Di tutto questo ci sono varie evidenze che risaltano maggiormente i suoi valori e la trasformano in una destinazione molto promettente per il turismo.
Per questo, alla pari delle azioni per creare le condizioni indispensabili per lo sviluppo di una realtà alberghiera, tra gli altri servizi per i visitatori, negli ultimi tre decenni sono state sviluppate investigazioni di ogni tipo.
Come risultato di queste, oggi si sa che la penisola –dichiarata Riserva della Biosfera nel 1987- conta con 145 punti archeologici, 130 di abitazioni aborigene e che esistono 716 specie di piante superiori di 385 generi, con un alto grado d’endemismo.
Inoltre le sue barriere coralline sono catalogate tra le più diverse e meglio conservate della regione dei Grandi Caraibi, con 39 specie di spugne, 42 di coralli, 201 di pesci e un migliaio di molluschi marini.
Frutto del lavoro tra la ODIG, il Parco Nazionale Guanahacabibes, l’Università Hermanos Saíz Montes de Oca e altre istituzioni scientifiche di Cuba e di altre parti del mondo, sono stati fatti passi avanti per conoscere la profondità del territorio, e per lavorare alla sua conversazione.
Il progetto per la preservazione delle tartarughe marine e il primo vivaio costruito nel paese per la riproduzione dei coralli lo confermano.
Con la premessa che tutto quello che si fa dev’essere in armonia con l’ambiente, sono state fomentate numerose opere d’infrastruttura che comprendono una strada sino a Cabo di San Antonio e comunicazioni di ogni tipo, sino alle prime installazioni turistiche e a una marina per il rifornimento delle imbarcazioni che incrociano quello che si considera «la chiave del Golfo del Messico».
Guanahacabibes è molto più che sole e spiaggia: ci sono spazi per la pesca subacquea e sentieri per l’avvistamento di uccelli o specie minacciate, come il coccodrillo, e anche per un nuovo incontro con la sua storia grazie al lavoro degli specialisti del Parco Nazionale.
Nonostante tutto gli specialisti assicurano che questo è appena l’’inizio e che quello che si è ottenuto sino ad ora è la base per un maggiore sviluppo.
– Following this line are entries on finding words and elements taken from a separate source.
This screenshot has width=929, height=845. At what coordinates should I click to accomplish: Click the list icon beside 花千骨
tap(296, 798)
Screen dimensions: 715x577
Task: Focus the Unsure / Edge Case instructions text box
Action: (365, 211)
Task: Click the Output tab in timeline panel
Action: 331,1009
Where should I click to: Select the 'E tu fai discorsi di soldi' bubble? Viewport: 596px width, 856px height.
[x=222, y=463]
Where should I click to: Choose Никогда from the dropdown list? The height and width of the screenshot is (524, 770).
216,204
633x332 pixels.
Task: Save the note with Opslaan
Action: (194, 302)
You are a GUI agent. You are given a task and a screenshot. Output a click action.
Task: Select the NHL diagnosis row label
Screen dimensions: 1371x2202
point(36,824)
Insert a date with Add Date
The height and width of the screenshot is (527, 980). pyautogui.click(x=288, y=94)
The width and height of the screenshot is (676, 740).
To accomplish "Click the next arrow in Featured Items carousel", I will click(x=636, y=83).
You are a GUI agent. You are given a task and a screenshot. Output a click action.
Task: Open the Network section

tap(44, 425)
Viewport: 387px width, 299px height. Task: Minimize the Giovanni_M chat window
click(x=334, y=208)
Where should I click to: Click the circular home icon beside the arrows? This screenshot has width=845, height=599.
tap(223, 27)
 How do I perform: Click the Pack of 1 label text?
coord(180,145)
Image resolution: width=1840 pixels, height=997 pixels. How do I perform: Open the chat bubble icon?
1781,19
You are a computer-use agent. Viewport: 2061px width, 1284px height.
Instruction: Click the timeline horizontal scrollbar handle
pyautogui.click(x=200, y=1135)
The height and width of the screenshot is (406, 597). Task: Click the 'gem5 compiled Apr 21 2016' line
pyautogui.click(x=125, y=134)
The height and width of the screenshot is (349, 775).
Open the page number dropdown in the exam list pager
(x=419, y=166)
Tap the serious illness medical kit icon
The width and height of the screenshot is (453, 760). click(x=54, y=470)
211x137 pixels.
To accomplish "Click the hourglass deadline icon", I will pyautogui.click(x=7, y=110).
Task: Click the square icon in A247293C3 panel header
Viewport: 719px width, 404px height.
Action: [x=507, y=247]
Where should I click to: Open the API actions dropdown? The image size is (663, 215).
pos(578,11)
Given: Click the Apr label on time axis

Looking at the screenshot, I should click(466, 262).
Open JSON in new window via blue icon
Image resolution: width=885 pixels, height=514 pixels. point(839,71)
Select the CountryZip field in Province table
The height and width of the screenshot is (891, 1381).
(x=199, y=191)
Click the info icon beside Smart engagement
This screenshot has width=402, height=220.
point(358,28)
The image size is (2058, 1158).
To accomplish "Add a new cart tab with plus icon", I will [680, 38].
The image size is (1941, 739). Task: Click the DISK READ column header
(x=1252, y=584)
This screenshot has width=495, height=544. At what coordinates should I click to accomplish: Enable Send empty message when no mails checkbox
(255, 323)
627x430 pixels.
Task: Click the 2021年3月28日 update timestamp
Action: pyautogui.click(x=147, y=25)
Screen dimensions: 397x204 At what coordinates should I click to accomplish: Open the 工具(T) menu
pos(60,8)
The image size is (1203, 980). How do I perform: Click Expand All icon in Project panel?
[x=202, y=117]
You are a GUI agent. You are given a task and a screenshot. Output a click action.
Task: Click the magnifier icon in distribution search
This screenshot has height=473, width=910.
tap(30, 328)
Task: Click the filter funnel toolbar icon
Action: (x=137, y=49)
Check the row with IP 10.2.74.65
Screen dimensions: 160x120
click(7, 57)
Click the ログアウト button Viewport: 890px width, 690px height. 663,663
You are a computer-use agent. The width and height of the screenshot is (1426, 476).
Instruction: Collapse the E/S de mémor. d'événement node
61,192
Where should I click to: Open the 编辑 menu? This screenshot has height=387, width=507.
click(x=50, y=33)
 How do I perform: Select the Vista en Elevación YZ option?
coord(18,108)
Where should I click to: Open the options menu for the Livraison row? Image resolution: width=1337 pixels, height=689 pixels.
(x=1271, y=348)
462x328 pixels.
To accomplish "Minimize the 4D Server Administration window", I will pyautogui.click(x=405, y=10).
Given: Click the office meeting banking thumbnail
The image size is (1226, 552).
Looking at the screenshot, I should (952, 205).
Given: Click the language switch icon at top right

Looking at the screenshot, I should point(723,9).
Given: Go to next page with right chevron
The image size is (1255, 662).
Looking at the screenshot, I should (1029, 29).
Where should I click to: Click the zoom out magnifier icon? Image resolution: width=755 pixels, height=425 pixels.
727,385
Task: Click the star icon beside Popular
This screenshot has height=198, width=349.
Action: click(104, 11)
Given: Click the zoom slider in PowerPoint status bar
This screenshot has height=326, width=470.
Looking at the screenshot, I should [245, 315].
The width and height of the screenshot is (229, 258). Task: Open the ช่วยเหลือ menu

Alcuni anni fa, in una dichiarazione a Granma, il Comandante Camacho ricordava che quello che oggi si può dire in pochi minuti, e sembrerebbe facile, ha domandato un grande sforzo.
«Qui siamo partiti da zero, perché non c’era niente, solo noi e la natura».
Niente di quello che è stato fatto, senza dubbio, ha impedito che la penisola continui ad essere un luogo dove si mescolano la storia e la leggenda. Per questo ci sono quelli che continuano a sognare i tesori dei pirati e si addentrano utilizzando antiche mappe e strumenti per scoprire metalli, alimentando la mistica di un territorio che in pieno XXI secolo incarna quello che Alejo Carpentier definì come «Il reale meraviglioso».